Verify Parseval's theorem for the function `f(x) = x` on the interval `[-π, π]`. For this function, the Fourier coefficients are `a_n = 0` for all `n`, and `b_n = (-1)^{n+1} \frac{2}{n}`.
  1. Calculate the energy on the time-domain side (LHS). Here, L = π.
  2. LHS = `\frac{1}{2\pi} \int_{-\pi}^{\pi} |x|^2 dx = \frac{1}{2\pi} \left[ \frac{x^3}{3} \right]_{-\pi}^{\pi} = \frac{1}{2\pi} \left( \frac{\pi^3}{3} - \frac{(-\pi)^3}{3} \right) = \frac{1}{2\pi} \left( \frac{2\pi^3}{3} \right) = \frac{\pi^2}{3}`.
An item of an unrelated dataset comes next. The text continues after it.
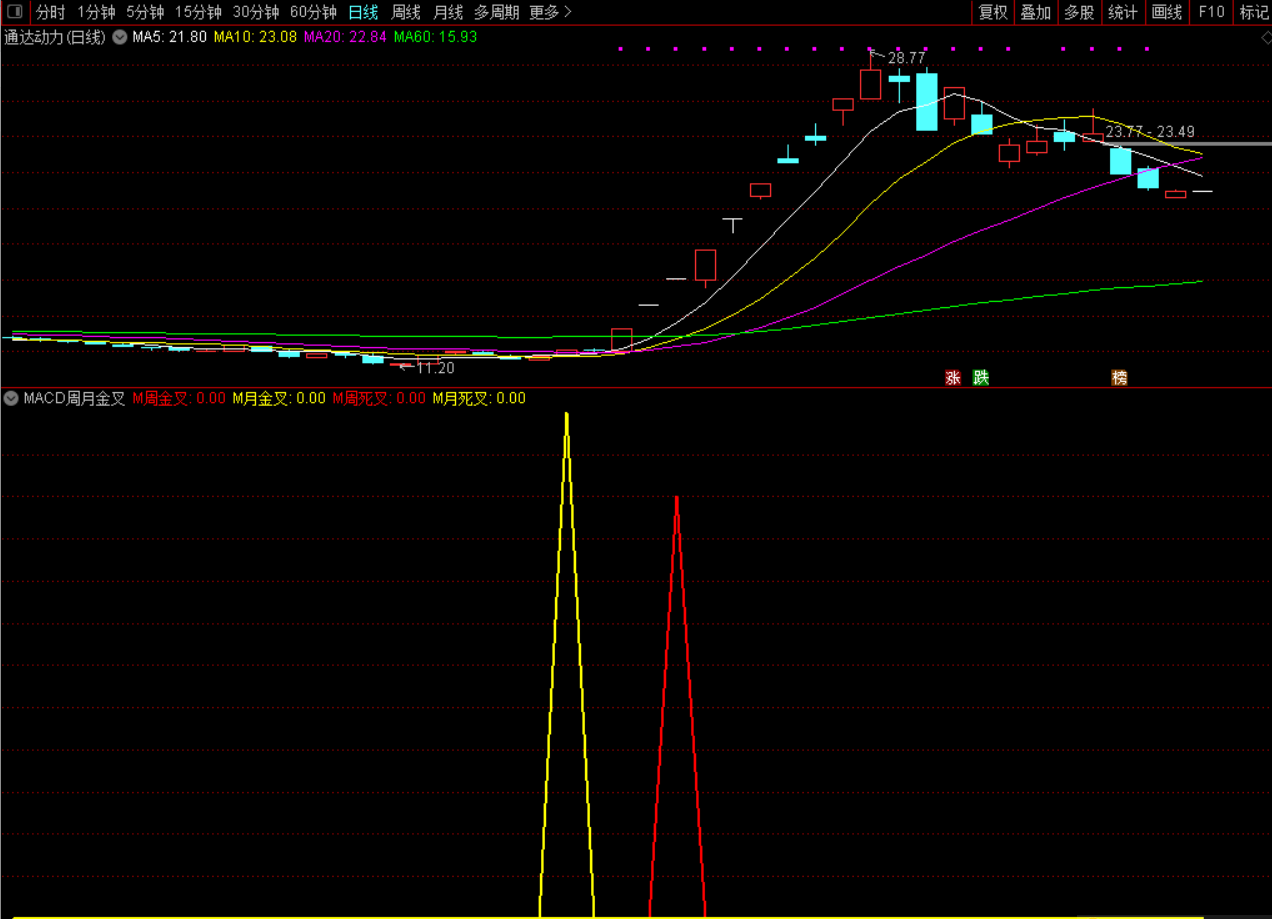The height and width of the screenshot is (919, 1272).
Task: Toggle the side panel icon at top-left
Action: 15,12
  3. Calculate the energy on the frequency-domain side (RHS).
  4. RHS = `\frac{a_0^2}{4} + \frac{1}{2} \sum_{n=1}^{\infty} (a_n^2 + b_n^2) = 0 + \frac{1}{2} \sum_{n=1}^{\infty} \left( (0)^2 + \left( (-1)^{n+1} \frac{2}{n} \right)^2 \right)`.
  5. Simplify the sum: `\frac{1}{2} \sum_{n=1}^{\infty} \frac{4}{n^2} = 2 \sum_{n=1}^{\infty} \frac{1}{n^2}`.
  6. Use the known result of the Basel problem: `\sum_{n=1}^{\infty} \frac{1}{n^2} = \frac{\pi^2}{6}`.
  7. Substitute this value back: `RHS = 2 \left( \frac{\pi^2}{6} \right) = \frac{\pi^2}{3}`.
  8. Compare the results from both sides.
The left-hand side (`\pi^2/3`) is equal to the right-hand side (`\pi^2/3`), thus verifying Parseval's theorem for the function `f(x) = x`.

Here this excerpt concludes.